É que, precisamente, este normativo só tem aplicação nos casos em que, pelo facto de um determinado terreno possuir algumas das características consignadas no artº 25 do Código das Expropriações, ou seja, possuir características e condições que apontam para uma real e objectiva capacidade edificativa, injusto ou injustificado seria, proceder á sua classificação como “solo apto para outros fins”, e isto, unicamente pela circunstância de o mesmo se encontrar inserido em R.A.N ou em R.E.N.
É consabido que a Lei Constitucional, impondo que se atribua aos expropriados uma indemnização justa, não concretiza o conceito da justa indemnização. Contrariamente é à Lei Ordinária que incumbe tal tarefa, tal como é à Lei Ordinária que está remetida a função de fixar um quadro legal que permita a correcta classificação dos solos. A questão da classificação dos solos é pois uma questão crucial na correcta valorização dos bens expropriados. Ora, é certo que a Lei Constitucional não tutela expressamente o direito a edificar como um direito que se inclua, necessária e naturalmente, no conteúdo do direito de propriedade. Todavia, a jurisprudência deste Tribunal, mesmo que aparentemente diversa, não deixou de se afirmar no sentido de que o “jus aedificandi” deverá imperativamente ser considerado como factor de valorização, principalmente naquelas situações em que os respectivos bens envolvam uma muito próxima ou efectiva potencialidade edificativa. Tal capacidade ou potencialidade edificativa, por seu turno, terá de ser aferida tendo em conta o quadro legal existente e as características próprias das parcelas expropriadas. E assim, será em sede de legislação ordinária que se terá de procurar a correcta classificação e valorização dos solos para assim se lograr a correcta e justa valorização do bem expropriado. Ora, inexistindo como inexiste qualquer limitação de ordem legal - na legislação ordinária - para que um solo mesmo que integrado em R.A.N, possa ser classificado como “solo apto para construção”, nenhum impedimento haverá também para que nesse caso se aplique o regime legal vazado no n° 12 do artº 26 do Código das Expropriações. Aliás, no caso em apreço nos autos, não só não existe tal limitação, como injustificado seria avaliar a parcela de terreno como solo apto para outros fins. Se o Tribunal recorrido o tivesse feito, ignorando as características da parcela em causa (aliás, bem comprovadas pela peritagem subscrita pela unanimidade dos peritos), então sim se teria feito errada aplicação dos preceitos contidos no Código das Expropriações, violando-se notória e injustificadamente o princípio constitucional da Justa Indemnização. Termos em que, por inexistir qualquer inconstitucionalidade na aplicação e interpretação das normas constantes do n° 1 do art° 23 e n° 1 do artº 26 do Código das Expropriações, não se deverá conceder provimento ao presente recurso, confirmando-se na integra todo o teor e conteúdo do Acórdão Recorrido, [...]”

* [DADOS RECOLHIDOS]:
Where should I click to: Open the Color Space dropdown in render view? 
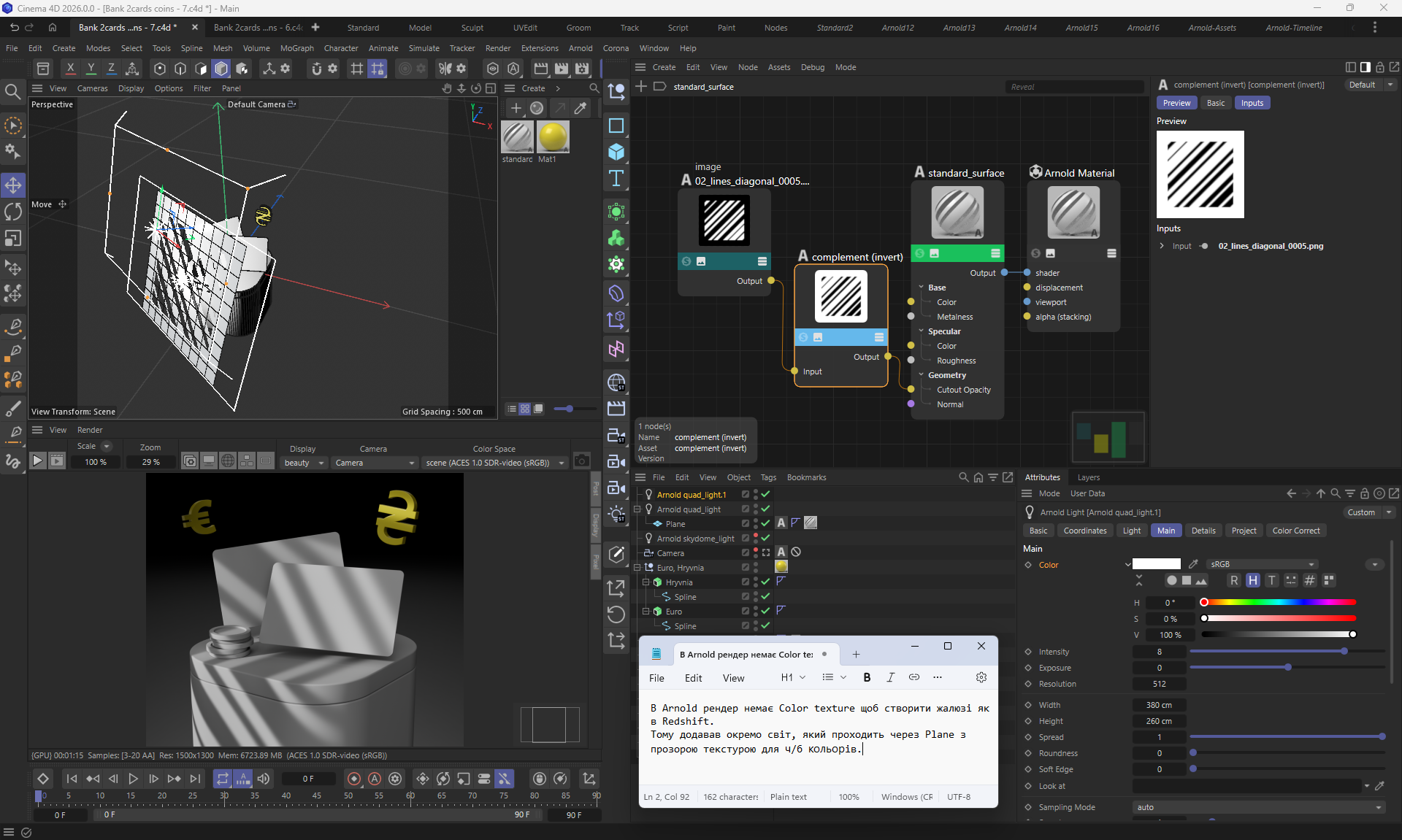pyautogui.click(x=495, y=463)
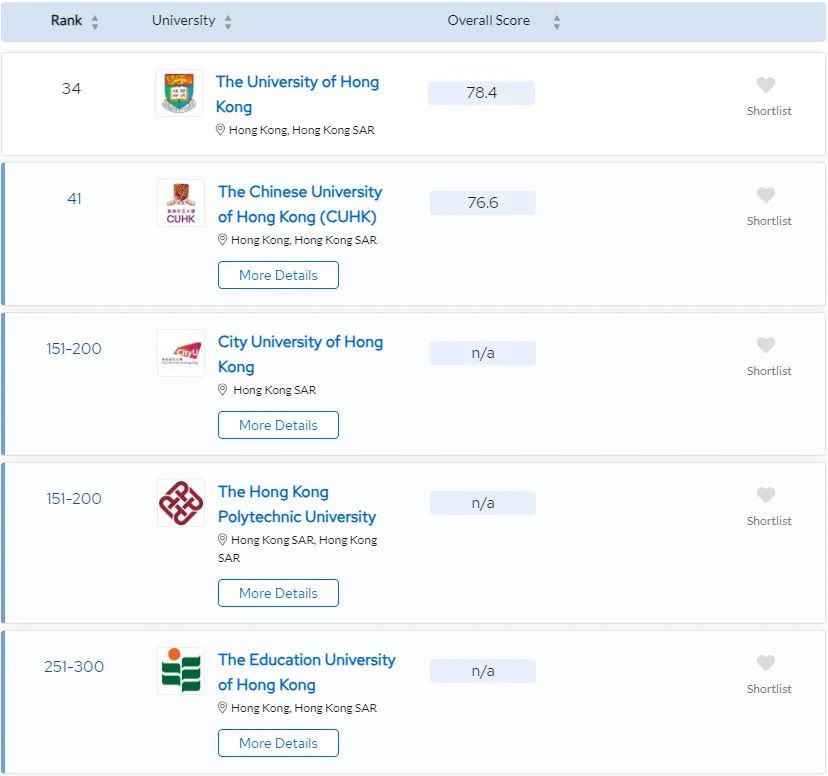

* [TRABALHO A REALIZAR]:
**1)** Responda a cada pergunta sobre o texto relativo às expropriações:
(a) Que artigo do Código das Expropriações consigna as características que apontam para uma real capacidade edificativa do terreno?
(b) A que lei incumbe concretizar o conceito de justa indemnização?
(c) Por quem foi subscrita a peritagem que comprovou as características da parcela?
**2)** Prossiga o texto sobre as expropriações a partir da última frase apresentada.

* [RESPOSTAS APRESENTADAS]:
**1)**
(a) O artº 25 do Código das Expropriações.
(b) À Lei Ordinária.
(c) Pela unanimidade dos peritos.

**2)**
Corridos os vistos legais, cumpre decidir.
II – Fundamentação
7. A decisão recorrida considerou que, embora haja jurisprudência a defender que os solos incluídos na RAN ou na REN “não podem ser considerados “aptos para construção”, mas tão só “para outros fins”, de acordo com a sua função natural
[..., se tem] veiculado, e de forma crescente, a tese de que tais classificações não impedem que sejam considerados “solos aptos para construção”, desde que se verifiquem os requisitos de que o Código das Expropriações faz depender a inclusão nesta categoria, acrescentando-se, por vezes, ser necessário haver uma expectativa forte de ser possível construir nos mesmos.” Invoca em apoio de tal tese alguns acórdãos anteriores, quer da Relação do Porto, quer da Relação de Guimarães, e, contrapõe o actual Código das Expropriações ao anterior (1991), salientando o facto de o actual artigo 25º ter uma redacção diferente da do anterior artigo 24º, a que corresponde, nele não constando o número 5 que estatuía que “para efeitos da aplicação do presente Código é equiparado a solo para outros fins o solo que, por lei ou regulamento, não possa ser utilizado na construção”. Invoca, ainda, o Acórdão n.º 267/97, de 19 de Março de 1997, do Tribunal Constitucional, para considerar inconstitucional esta última norma, considerando, todavia, que “curiosamente - o mesmo Tribunal Constitucional não manteve essa posição em casos de expropriação para implantação de vias de comunicação”.
Entende, por sua vez, o recorrente que “a interpretação das normas citadas do actual Código das Expropriações segundo a qual os terrenos integrados em RAN - expropriados com o fim de neles se implantarem vias de comunicação - podem/devem ser classificados como aptos para construção viola o princípio constitucional da justa indemnização por expropriação, condensado no art. 62°/2 da CRP, uma vez que conduz a que seja atribuído ao expropriado uma indemnização que ultrapassa o valor real e corrente, ou valor de mercado, distorcendo, deste modo, em beneficio do expropriado, a necessária proporção que deve existir entre as consequências da expropriação e a sua reparação.”
8. O Tribunal Constitucional teve oportunidade, por diversas vezes no passado, nomeadamente em casos em que estavam em causa acórdãos do Tribunal da Relação do Porto que consideravam inconstitucional - e, consequentemente, desaplicavam -, a norma contida no n.º 5 do artigo 24º do Código das Expropriações de 1991, de se pronunciar sobre a constitucionalidade desta norma.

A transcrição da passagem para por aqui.